A couple of years ago I worked for a while as a salesperson in an upscale retail store, selling yoga clothes to wealthy women.

I used to fall asleep on the bus on my way home after work, my energy sucked away by hundreds of crazy shoppers who would auction their friend in exchange for the latest style of sweats in time for their next ashtanga class. I had never thought that yoga was really all that spiritual anyways.

Few times I even missed the bus stop, as I was too exhausted to wake up and interrupt my sweet end-of-working-day dreams. One day, though, I had a real nightmare; customers were throwing thousands of black stretchy pants out of the dressing rooms, clothes were piling endlessly on the table and I was suffocating. I woke up in panic, sweating and cold at the same time. "That's it", I thought, "I quit". That's how I found myself at the end of the bus line, in an unfriendly neighborhood, scared and unemployed.
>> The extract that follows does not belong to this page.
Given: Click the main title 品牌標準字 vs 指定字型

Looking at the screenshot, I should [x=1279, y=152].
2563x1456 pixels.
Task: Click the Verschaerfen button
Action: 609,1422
Compared to other retail environments, monstrous creations of modern times such as Victoria's Secrets or Abercrombie & Fitch, the job wasn't all that bad. We enjoyed free yoga classes, lots of healthy snacks and some nice massages here and there. But we still had to deal with customers and fake our smiling happy face all day long. One of the rules of our job was that we could NEVER EVER say anything bad about customers while on the floor. People were fired for that. No matter how rude customers were, how big the mess they would leave behind, how snobby and high maintenance. No bad talking. Period.

But as all rules, even that one had its exception. We used to call it Back Stock Therapy. Once a week, everyone had to work his/her shift in the backstock, taking care of the inventory and organizing the new merchandise. During backstock we were not dealing with customers,we didn't have to smile all the time and we could dress the way we wanted. Most of all, we could talk about anything and we were allowed to rant and rave freely. Backstock shifts were heaven, they saved us from going insane and were always a lot of fun.

This blog is supposed to be my personal Back Stock Therapy, my own way to survive after years and years spent waiting tables and dealing with hungry and pretenciuos customers.

Remember: I'm not bad, I just turned that way.